Il potenziamento delle reti di telecomunicazione è un passo necessario nel percorso di rilancio del nostro Paese nell’era post Covid. La fibra e il 5G sono due strumenti fondamentali per la transizione digitale italiana in quanto abilitano, di fatto, l’utilizzo di tutte le nuove tecnologie informatiche come, ad esempio, l’intelligenza artificiale e il Cloud computing. Con la nomina di Vittorio Colao – manager di grande esperienza in ambito Tlc – a ministro dell’Innovazione tecnologica, il presidente del Consiglio dei ministri Mario Draghi ha di certo confermato e sottolineato l’importanza delle reti nell’agenda del nuovo governo.

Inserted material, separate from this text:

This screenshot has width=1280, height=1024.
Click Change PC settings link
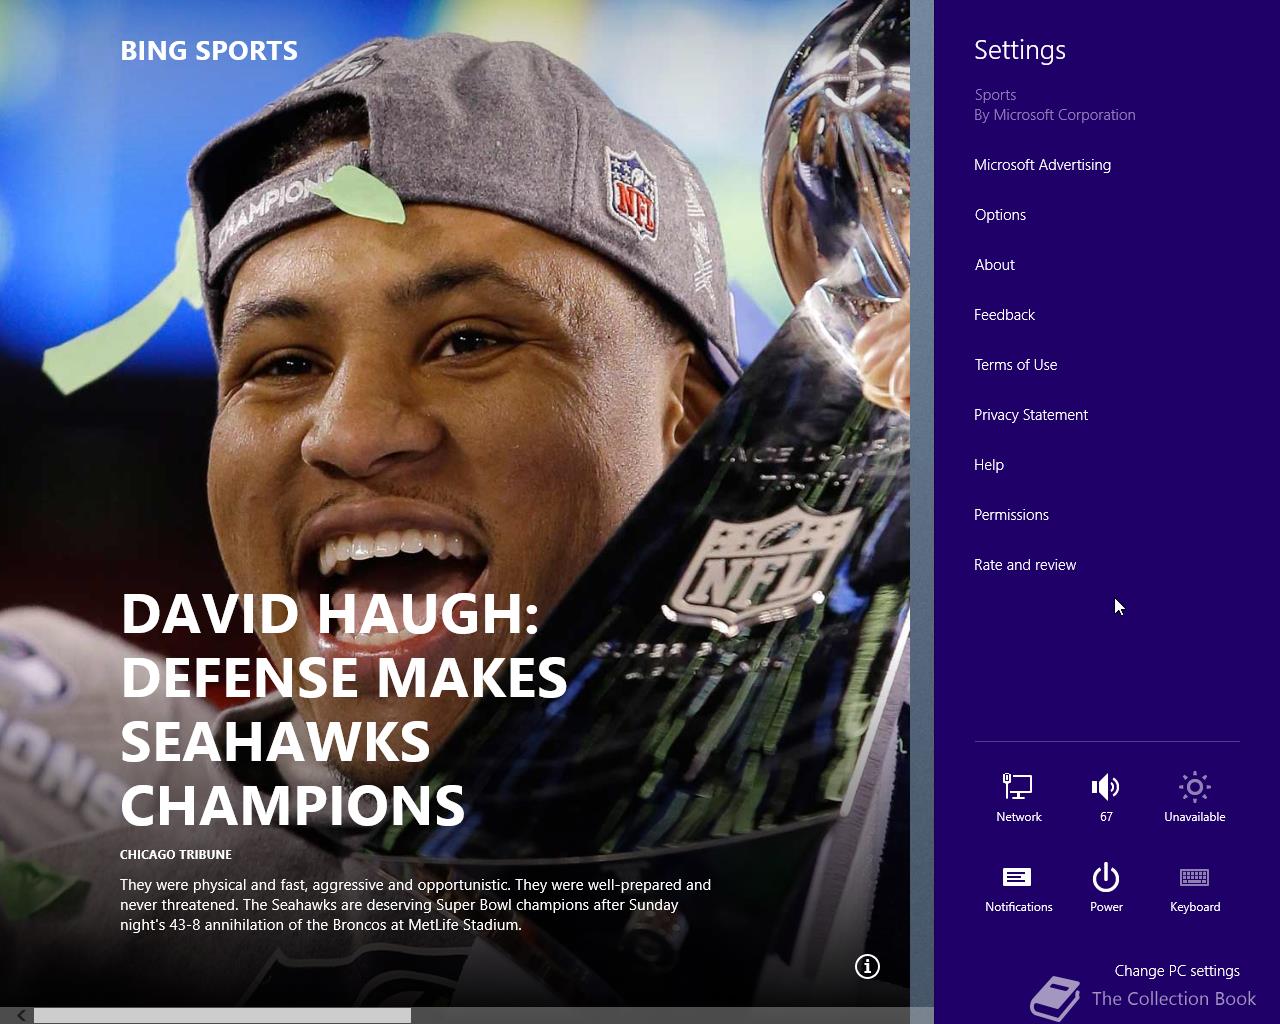click(1176, 971)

La prima e fondamentale questione di cui il neo ministro dovrà occuparsi sarà proprio l’allocazione dei fondi del Piano nazionale di ripresa e resilienza. Nonostante i 46,3 miliardi di euro destinati alla missione “Digitalizzazione, innovazione, competitività e cultura” (il 20,67% del totale), il PNRR ereditato dal governo Conte dava ben poco spazio alle reti, alle quali erano dedicati solo 3,3 miliardi. Se è vero che le risorse pubbliche non devono assolutamente sostituirsi a quelle private (e soprattutto a quelle del Recovery Plan), risulta evidente che un settore così importante per il rilancio industriale del Paese debba ricevere maggiore considerazione.
Dalle audizioni che si sono svolte in commissione Trasporti della Camera per discutere del piano è emersa la necessità (condivisa peraltro da più parti) di destinare maggiori risorse all’infrastrutturazione delle nuove reti. Secondo il presidente di Asstel Pietro Guindani qui (la nostra video-intervista alla direttrice Laura Di Raimondo), il fabbisogno di investimenti pubblici necessari a completare il dispiegamento delle reti VHCN (FTTH, FWA e 5G) entro il 2026, come previsto proprio dal PNRR, ammonterebbe a non meno 10 miliardi di euro. Guindani ha anche evidenziato come altri grandi Paesi europei, come Germania e Spagna, seppur con meno risorse a disposizione, abbiano destinato una quota molto più corposa al comparto delle Tlc. Si parla rispettivamente di 16 e 5,2 miliardi di euro.
Dello stesso avviso è l’amministratore delegato di Infratel Marco Bellezza: come sottolineato già sia in audizione alla Camera, sia in un articolo pubblicato su Agenda Digitale, il fabbisogno di investimenti pubblici necessario a completare la copertura fissa e mobile del Paese entro il 2026 ammonterebbe a 8,5 miliardi di euro. Tra il piano presentato dal precedente governo e le stime di Infratel intercorre, quindi, una differenza di 4,97 miliardi. Una somma, questa, che sarebbe necessario mettere sul piatto in fase di revisione della pianificazione.
Un’altra questione importante sollevata da Bellezza ha a che fare con la semplificazione normativa. I tempi di realizzazione delle infrastrutture, sia pubbliche che private, nel nostro Paese sono biblici. Secondo il rapporto Doing Business 2020 della Banca Mondiale, l’Italia occupa il 99° posto (su 186) per facilità nell’ottenimento dei permessi di costruzione. La realizzazione di un’infrastruttura nel nostro Paese richiede circa 14 certificazioni e i tempi per ottenerle non sono poi così rapidi dato che in media bisogna attendere 189,5 giorni. La via da seguire, dunque, sembra essere una: operare una semplificazione burocratica che metta in condizione i soggetti interessati a investire in Italia di agire in maniera rapida e chiara.